Today, with the intention (though she didn't tell him that) of taking pity on him and advancing him the money for the camera, we all traipsed to Fry's and Best Buy to look at cameras.  He found one at Fry's that he really liked, then willingly -- and without any prompts -- walked away to browse the DVDs, planning to go to Best Buy next.

Without any prompts.

Even though he'd found one he liked a lot.

So we went to Best Buy, and lo and behold, he found one he liked even better.  It was available in bright red, and had night vision -- a plus for dark rides.

He perused them, and walked over to browse the DVDs.

(That's kinda a Routine.)

Anyhow, at dinner (mmmm...Bear Pit), my mom asked him which camera he'd liked the best.

(We'd told him he was getting a surprise after dinner, but hadn't told him what it was.  In a testament to his growing maturity and responsibility, he never once -- not until after we'd parked at Best Buy -- thought that his surprise might be his camera.)

He said the one at Best Buy, then went back to writing in his notebook.

So, we parked at Best Buy, and Patrick frowned.  "We're at Best Buy?" he said.  "My surprise is at Best Buy?"

Then it hit him.

"My surprise is my camera?!"

It turned out they were out of the red ones, but he was happy with his glossy black.

A whole day of comparison shopping.  Go Patrick!

Monday, March 09, 2009


A while back, I posted a Shakespeare quote that had appreared -- I was certain -- on Star Trek at some point, though I was not at all sure where. Googling the quote hadn't helped.

So, tonight, while I was waiting for my update (please have bug-fixes!) for Communicate:SymWriter to download, I tried something more generic: I googled "Star Trek Shakespeare" in one tab and the quote "I shall not look upon his like again" in another. The former didn't help much, although it did link me to a general page reminding me of other Shakespeare quotes in Trek.

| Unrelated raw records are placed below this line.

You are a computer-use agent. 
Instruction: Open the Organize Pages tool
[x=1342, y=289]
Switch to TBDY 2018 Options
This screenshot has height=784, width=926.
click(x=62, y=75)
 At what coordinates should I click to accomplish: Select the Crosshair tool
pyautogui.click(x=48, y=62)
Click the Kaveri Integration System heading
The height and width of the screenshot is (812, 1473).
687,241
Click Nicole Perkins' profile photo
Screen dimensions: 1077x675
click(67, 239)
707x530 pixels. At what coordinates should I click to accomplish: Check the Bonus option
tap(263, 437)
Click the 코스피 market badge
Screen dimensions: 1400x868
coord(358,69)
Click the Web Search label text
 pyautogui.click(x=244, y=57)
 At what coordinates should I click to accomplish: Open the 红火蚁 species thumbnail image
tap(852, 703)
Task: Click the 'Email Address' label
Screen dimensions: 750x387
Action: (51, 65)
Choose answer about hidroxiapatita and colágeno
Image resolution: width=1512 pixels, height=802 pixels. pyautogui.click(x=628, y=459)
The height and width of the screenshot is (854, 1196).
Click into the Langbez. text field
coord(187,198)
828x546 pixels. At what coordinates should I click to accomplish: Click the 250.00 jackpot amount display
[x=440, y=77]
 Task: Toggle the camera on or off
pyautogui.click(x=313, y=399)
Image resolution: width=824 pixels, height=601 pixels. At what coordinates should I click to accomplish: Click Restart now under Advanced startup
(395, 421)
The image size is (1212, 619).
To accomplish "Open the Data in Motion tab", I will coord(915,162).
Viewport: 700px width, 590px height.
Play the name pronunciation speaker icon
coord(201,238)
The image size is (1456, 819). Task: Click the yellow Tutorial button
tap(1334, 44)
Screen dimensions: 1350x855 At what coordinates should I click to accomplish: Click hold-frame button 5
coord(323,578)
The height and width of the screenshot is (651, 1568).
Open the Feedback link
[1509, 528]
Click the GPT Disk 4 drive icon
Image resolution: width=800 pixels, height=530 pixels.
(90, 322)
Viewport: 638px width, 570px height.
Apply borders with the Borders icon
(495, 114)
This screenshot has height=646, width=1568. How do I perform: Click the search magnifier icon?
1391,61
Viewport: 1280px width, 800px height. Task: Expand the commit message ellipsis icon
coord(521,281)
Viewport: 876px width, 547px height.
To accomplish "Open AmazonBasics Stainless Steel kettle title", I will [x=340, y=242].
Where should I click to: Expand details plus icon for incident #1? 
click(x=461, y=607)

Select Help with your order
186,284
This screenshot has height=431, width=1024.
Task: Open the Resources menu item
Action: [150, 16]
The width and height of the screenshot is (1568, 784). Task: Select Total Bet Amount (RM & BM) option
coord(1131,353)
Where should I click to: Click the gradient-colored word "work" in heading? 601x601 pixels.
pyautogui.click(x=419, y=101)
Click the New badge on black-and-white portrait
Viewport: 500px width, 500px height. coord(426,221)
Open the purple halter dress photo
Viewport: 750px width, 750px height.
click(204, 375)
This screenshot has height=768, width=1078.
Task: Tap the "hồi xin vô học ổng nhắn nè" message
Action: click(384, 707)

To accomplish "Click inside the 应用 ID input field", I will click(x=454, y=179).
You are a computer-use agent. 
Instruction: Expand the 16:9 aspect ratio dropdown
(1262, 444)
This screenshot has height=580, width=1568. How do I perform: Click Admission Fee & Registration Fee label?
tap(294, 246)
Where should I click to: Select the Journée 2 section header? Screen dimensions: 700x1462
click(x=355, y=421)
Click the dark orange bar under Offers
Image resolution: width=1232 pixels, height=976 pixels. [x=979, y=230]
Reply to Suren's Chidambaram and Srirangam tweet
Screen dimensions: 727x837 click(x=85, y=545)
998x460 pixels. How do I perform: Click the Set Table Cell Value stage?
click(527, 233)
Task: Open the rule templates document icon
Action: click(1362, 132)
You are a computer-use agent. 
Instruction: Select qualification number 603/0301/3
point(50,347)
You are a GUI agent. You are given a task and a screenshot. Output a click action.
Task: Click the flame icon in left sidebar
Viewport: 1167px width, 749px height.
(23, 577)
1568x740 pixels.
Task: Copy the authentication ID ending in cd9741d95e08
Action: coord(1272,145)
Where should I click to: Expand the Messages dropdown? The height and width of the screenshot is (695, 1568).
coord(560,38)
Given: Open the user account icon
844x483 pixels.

But armed with my new knowledge -- namely, that the quote itself was from Hamlet -- I googled "Star Trek Hamlet" and...eureka!
In 2366, when Data was abducted by Kivas Fajo and presumed dead, Geordi La Forge returned Data's volume of the complete Shakespeare to Captain Jean-Luc Picard. He read two lines from Hamlet Act I, Scene II to himself:

"He was a man, take him for all in all,
I shall not look upon his like again." (TNG: "The Most Toys")
Ironically, after my initial googling a while back, I was fairly certain that the quote had come from "The Most Toys" -- which, along with the episode in which the bad guy takes over Deanna and makes her age precipitously, is the only TNG episode I've only ever watched once -- or "Time's Arrow" (a.k.a. the "Data's Head" episode, in which the writers take the mind-numbing "predestination paradox" to new heights, where Data found his head under San Francisco and travelled back in time to investigate how his head was buried in San Francisco, only to lose his head in San Francisco, resulting in him finding his head in the future and...yeah.).

Meanwhile, having more or less struck out on Amazon, I've been searching Google Images for pictures from Nepal, in order to write a short adapted book about it. (One of our staff members this year, Long Term Sub Aide R, is from Nepal, and the kids are dreadfully curious about the place.)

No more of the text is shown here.